- [Task instructions]
Locate the line containing "This screenshot has width=679, height=442." in the material below; repeat it and every line after it, exactly as written.

- [Working data]
------------------------------------------------
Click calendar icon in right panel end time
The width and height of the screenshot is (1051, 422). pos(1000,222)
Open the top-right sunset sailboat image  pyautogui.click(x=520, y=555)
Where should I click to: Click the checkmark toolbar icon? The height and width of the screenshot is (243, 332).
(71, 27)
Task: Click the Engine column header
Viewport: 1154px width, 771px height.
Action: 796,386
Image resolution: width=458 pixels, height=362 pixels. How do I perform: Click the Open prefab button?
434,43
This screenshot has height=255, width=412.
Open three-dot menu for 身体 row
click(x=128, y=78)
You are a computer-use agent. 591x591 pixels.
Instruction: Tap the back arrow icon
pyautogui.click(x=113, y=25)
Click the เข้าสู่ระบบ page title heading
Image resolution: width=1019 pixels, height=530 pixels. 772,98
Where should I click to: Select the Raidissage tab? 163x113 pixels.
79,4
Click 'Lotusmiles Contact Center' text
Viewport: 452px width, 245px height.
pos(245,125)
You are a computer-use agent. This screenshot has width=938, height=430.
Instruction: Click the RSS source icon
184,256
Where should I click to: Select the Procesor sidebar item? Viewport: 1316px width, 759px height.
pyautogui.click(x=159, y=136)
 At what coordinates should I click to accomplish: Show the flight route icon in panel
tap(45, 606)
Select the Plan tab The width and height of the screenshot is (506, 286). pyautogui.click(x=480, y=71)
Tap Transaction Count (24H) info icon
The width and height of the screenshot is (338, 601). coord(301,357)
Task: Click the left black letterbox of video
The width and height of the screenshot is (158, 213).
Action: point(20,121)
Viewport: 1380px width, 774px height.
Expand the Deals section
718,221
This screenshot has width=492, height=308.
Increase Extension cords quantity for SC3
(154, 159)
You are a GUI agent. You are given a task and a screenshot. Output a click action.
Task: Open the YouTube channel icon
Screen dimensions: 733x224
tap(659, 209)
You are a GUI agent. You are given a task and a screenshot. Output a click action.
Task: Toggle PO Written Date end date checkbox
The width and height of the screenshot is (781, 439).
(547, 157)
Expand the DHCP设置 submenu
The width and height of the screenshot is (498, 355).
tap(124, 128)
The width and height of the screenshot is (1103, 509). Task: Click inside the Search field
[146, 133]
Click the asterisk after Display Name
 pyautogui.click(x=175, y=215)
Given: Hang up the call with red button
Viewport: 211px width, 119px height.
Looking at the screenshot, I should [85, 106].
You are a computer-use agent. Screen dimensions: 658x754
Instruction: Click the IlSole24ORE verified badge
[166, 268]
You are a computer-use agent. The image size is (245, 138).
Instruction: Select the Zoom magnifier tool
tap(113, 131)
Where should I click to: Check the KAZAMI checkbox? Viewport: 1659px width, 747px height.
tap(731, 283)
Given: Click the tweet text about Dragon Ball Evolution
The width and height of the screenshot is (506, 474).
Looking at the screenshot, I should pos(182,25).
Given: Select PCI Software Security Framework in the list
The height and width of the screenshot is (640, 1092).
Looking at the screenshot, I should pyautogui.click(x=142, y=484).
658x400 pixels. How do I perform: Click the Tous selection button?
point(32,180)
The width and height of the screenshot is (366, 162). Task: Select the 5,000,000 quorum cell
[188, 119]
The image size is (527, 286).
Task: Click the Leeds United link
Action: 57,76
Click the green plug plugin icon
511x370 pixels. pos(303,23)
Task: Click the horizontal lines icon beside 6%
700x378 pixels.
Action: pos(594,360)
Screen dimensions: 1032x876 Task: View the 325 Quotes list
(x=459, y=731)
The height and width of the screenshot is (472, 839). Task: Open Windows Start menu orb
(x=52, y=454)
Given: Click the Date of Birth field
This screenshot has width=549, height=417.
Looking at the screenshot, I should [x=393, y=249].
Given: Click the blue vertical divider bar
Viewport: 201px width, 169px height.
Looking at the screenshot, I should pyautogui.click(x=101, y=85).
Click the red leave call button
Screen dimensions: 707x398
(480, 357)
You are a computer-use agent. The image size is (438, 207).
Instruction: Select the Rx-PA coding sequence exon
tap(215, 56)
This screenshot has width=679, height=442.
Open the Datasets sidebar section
------------------------------------------------
- [Solution for this problem]
This screenshot has width=679, height=442.
Open the Datasets sidebar section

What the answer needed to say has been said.